Habushu: Supporting Python in Polyglot Monorepo Builds
Synchronizing Maven and Poetry to achieve enterprise-class Python delivery
Why Use a Monorepo?
Monorepos are increasingly popular for good reason. The rationale behind monorepos solves many problems regularly encountered on everyday software engagements, including but not limited to:
Improved build speed
Advanced local and remote caching
Repeatable build order
Intelligent partial builds that target downstream modules automatically
Project sharing with source control
Monorepos for Developer Influencers
Projects are often enticed to adopt the build tooling used by major technology companies leading the monorepo charge. However, leveraging the tooling from these companies and their “developer influencers1” can be a significant challenge, especially without the massive corporate investment and resource pool of these FAANG-class companies. This challenge is further complicated when projects adopt the polyglot solution stacks that are intrinsic to modern software delivery.

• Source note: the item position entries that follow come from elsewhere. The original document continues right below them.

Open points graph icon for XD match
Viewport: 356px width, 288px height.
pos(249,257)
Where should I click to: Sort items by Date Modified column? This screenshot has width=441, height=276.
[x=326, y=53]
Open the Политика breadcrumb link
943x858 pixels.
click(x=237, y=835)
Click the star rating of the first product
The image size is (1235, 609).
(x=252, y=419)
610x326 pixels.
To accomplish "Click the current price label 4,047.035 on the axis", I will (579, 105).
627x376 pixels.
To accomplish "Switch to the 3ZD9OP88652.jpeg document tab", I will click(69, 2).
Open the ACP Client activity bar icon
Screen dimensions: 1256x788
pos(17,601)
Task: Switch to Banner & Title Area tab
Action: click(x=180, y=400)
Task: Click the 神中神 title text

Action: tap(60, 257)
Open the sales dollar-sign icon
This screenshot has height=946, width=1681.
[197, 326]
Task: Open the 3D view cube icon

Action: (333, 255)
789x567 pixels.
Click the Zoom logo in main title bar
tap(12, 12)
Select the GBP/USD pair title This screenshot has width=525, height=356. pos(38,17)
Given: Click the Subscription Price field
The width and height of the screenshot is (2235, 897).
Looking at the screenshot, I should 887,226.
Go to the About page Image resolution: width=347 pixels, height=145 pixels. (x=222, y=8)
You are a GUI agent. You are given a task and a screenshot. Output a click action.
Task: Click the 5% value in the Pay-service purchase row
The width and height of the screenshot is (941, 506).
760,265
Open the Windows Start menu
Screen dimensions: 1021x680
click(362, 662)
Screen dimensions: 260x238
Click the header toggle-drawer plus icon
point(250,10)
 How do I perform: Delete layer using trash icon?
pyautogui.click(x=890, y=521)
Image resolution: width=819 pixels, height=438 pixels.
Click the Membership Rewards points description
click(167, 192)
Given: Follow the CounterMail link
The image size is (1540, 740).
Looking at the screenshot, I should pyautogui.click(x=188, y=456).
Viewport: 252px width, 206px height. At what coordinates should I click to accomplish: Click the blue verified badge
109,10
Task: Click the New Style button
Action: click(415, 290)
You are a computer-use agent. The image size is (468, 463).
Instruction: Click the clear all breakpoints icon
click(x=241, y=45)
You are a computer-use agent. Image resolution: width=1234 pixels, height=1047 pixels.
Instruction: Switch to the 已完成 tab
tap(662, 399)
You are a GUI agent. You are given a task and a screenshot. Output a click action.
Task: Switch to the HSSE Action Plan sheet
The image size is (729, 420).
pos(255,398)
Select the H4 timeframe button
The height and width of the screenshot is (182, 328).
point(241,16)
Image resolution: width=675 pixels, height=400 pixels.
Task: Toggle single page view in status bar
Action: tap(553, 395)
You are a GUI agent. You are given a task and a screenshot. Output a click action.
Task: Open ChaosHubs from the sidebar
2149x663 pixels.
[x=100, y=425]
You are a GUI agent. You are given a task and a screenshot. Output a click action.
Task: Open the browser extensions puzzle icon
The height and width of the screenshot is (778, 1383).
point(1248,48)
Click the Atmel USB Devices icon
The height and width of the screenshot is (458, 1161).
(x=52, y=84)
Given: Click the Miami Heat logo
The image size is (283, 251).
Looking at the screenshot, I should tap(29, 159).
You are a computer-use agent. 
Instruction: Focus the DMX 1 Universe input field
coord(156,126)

For instance, a common open source tooling stack for artificial intelligence (AI) applications likely includes some combination of Jupyter Notebooks, Python, and Docker - at a minimum. Throw in a user interface to front inferencing or reporting and the list expands to includes solutions such as Javascript, Java, Flutter (for Web, Android, and iOS) as well as infrastructure as code (Kubernetes and Helm). Adoption of a monorepo build tool like Bazel for one of these technologies might prove doable for a delivery team, but when that list expands to nearly a half dozen or more, the task becomes more daunting.
Polyglot Monorepos for the Rest of Us
In our business, Maven is the effective ground truth build system based on established expertise, excellent support for common technologies, and strong, well documented patterns. While Gradle is well-known for its task avoidance and incremental build support, Maven also now truly fits the bill of a monorepo build system since introducing first class local and remote build cache support in early 2023.
With that said, support for Python, the lingua franca of data science, is poor. The most common solution for handling Python in Maven requires delegating direct calls to the maven-exec-plugin
(any use of this plugin is an almost certain sign of a hack that will have poor maintenance qualities and cause much future pain). To improve on this situation, Habushu was created.
Habushu Brings Order to Python Projects
Habushu, an open sourced Maven Plugin, extends Maven’s monorepo support to truly handle Python projects. It brings order and consistency to a language that tends to suffer from haphazard, unversioned, and unreproducible qualities. Central to the challenge of managing Python projects is its use of virtual environments to handle project isolation as well as general lack of a common lifecycle to test, package, and deploy projects. Habushu uses the standard Maven lifecycle to bind these Python activities to the build process and drastically increase the consistency and repeatability of Python delivery. The initial implementation leveraged venv
, pip
and pyenv
, to pave the most common paths used by Python developers. However, this proved to be fragile and required too many manual interventions over time. Habushu then updated to leverage Poetry to underpin Python standards and commands, substantially improving the stability and maintenance quality of the projects. Specifically, Habushu provides the following build lifecycle hooks2:
Building a Python module in a consistent, repeatable fashion improves the embedding of Python projects into your polyglot system. But it does not take long before your project likely needs Python modules shared across multiple components to encapsulate some reusable functionality. Habushu helps here as well, providing functionality via the related poetry-monorepo-dependecy-plugin to seamlessly incorporate local dependencies from your monorepo structure into other projects.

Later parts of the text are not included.